TEXT OF LETTER TO CROSSBENCH SENATORS
Re: Labor motion to disallow litigation funding regulations
We are writing to urge you oppose Labor’s motion to disallow the regulations which require litigation funders to hold an Australian Financial Services Licence (AFSL) from 22 August 2020, for new class actions.
The Senate Notice Paper for Thursday 27 August 2020 indicates that the following Notice was given by Senator O’Neill on 26 August 2020, and that the motion will be considered on 31 August 2020:
Senator O’Neill: To move—That the Corporations Amendment (Litigation Funding) Regulations 2020, made under the Corporations Act 2001, be disallowed [F2020L00942].
The disallowance of the regulations is not in the interests of Australian businesses, plaintiffs or the community. The obligations on holders on an AFSL are reasonable and appropriate, and include:
- doing all things necessary to ensure that the financial services covered by their licences are provided efficiently, honestly and fairly;
- maintaining an appropriate level of competence to provide financial services and ensuring that their representatives are adequately trained and competent to provide the financial services;
- having adequate organisational resources to provide the financial services covered by their licence; and
- having in place adequate arrangements for the management of conflicts of interest.
Litigation funders should be regulated like any other businesses which offers financial services. The level of returns that some funders are currently earning are egregious and some of their practices are unacceptable. The absence of appropriate regulations in Australia has led to many overseas firms entering the market and relying on tax havens such as Jersey, Malta and the Cayman Islands. Foreign funders are taking a vast amount of money away from Australian businesses and from plaintiffs in class actions. Many pay little or no tax in Australia.

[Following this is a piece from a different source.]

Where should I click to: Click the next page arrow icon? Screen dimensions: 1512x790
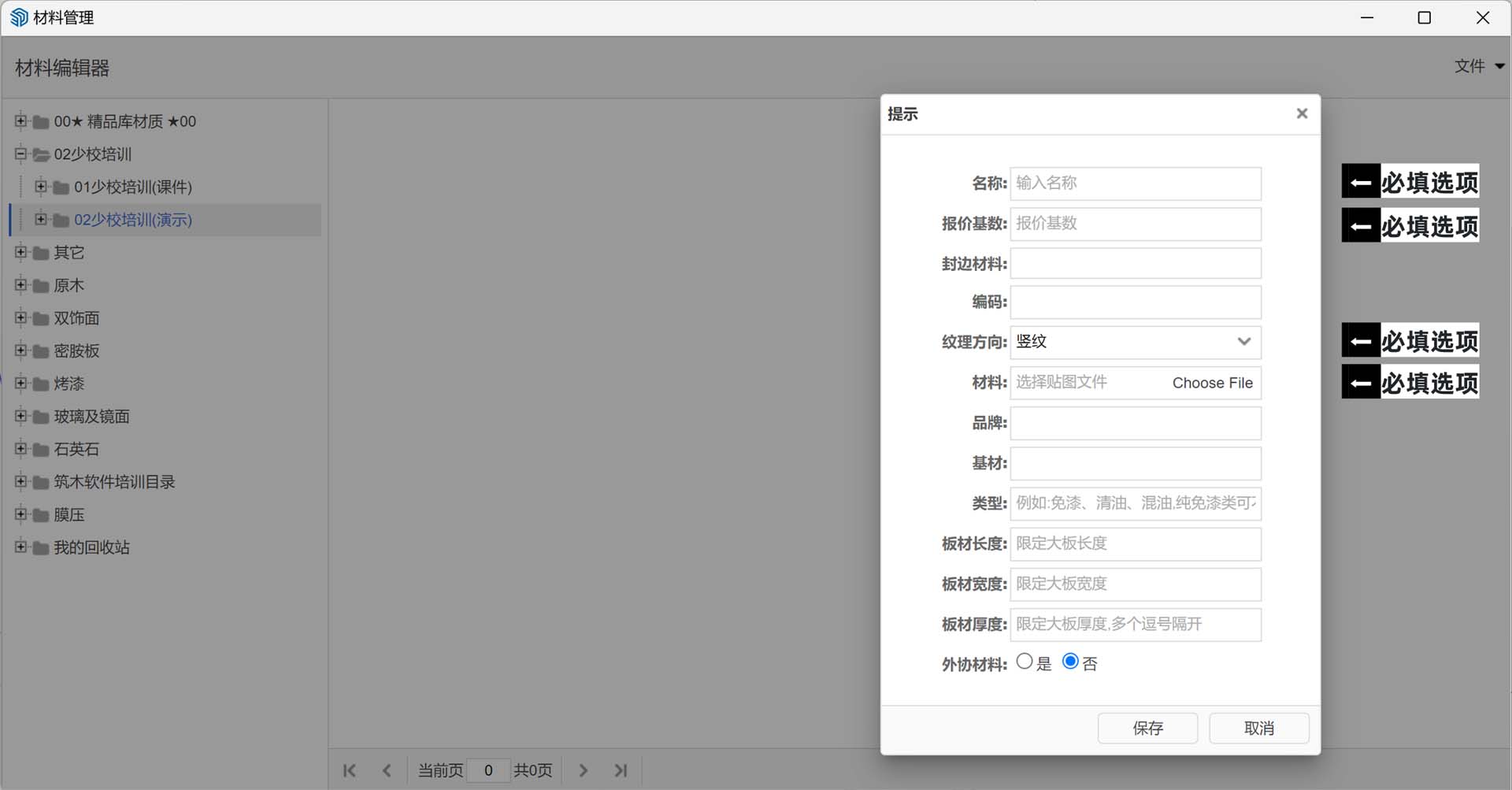(x=584, y=770)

In the Australian Law Reform Commission's final report from its inquiry into Class Action Proceedings and Third Party Litigation Funders (published last year), it was reported that the median return to plaintiffs in funded class actions over the past five years was only 51%, compared to 85% for unfunded class actions. This highlights that litigation funding firms are being enriched at the expense of plaintiffs.
In 2013 a decision was made by the former Labor Government to grant an exemption to litigation funders from the requirement under the Corporations Actfor providers of financial products to hold an AFSL. The exemption was granted in July 2013 through the Corporations Amendment Regulation 2012 (No. 6) which amended the Corporations Regulations 2001. In hindsight, the exemption was not appropriate. The regulation that the Opposition is attempting to have disallowed would reinstate the inappropriate exemption.
The largest litigation funding firm that is listed on the ASX, Omni Bridgeway Ltd, has expressed support for the regulation of litigation funders, including licensing, minimum onshore capital requirements, disclosure obligations and reporting standards. Omni Bridgeway recently described the new regulation requirements on litigation funders as 'workable' and stated that ASIC has clarified what is required under the new regime (The Australian, 'Omni Bridgeway pivots to litigation funding', 26 August 2020).
The new regulation requirements only apply to class actions commenced after 22 August 2020. Existing class actions are not required to be regulated and continue unaffected.
The Supreme Court in Victoria is currently investigating fraudulent conduct by lawyers and funders involved in the Banksia class action. In the Court proceedings, a number of the parties involved have admitted that they engaged in fraudulent conduct.
The regulation of litigation funding arrangements is long overdue and is finally in operation. It is vital that this is not disturbed. We would be happy to provide any further information that you may require.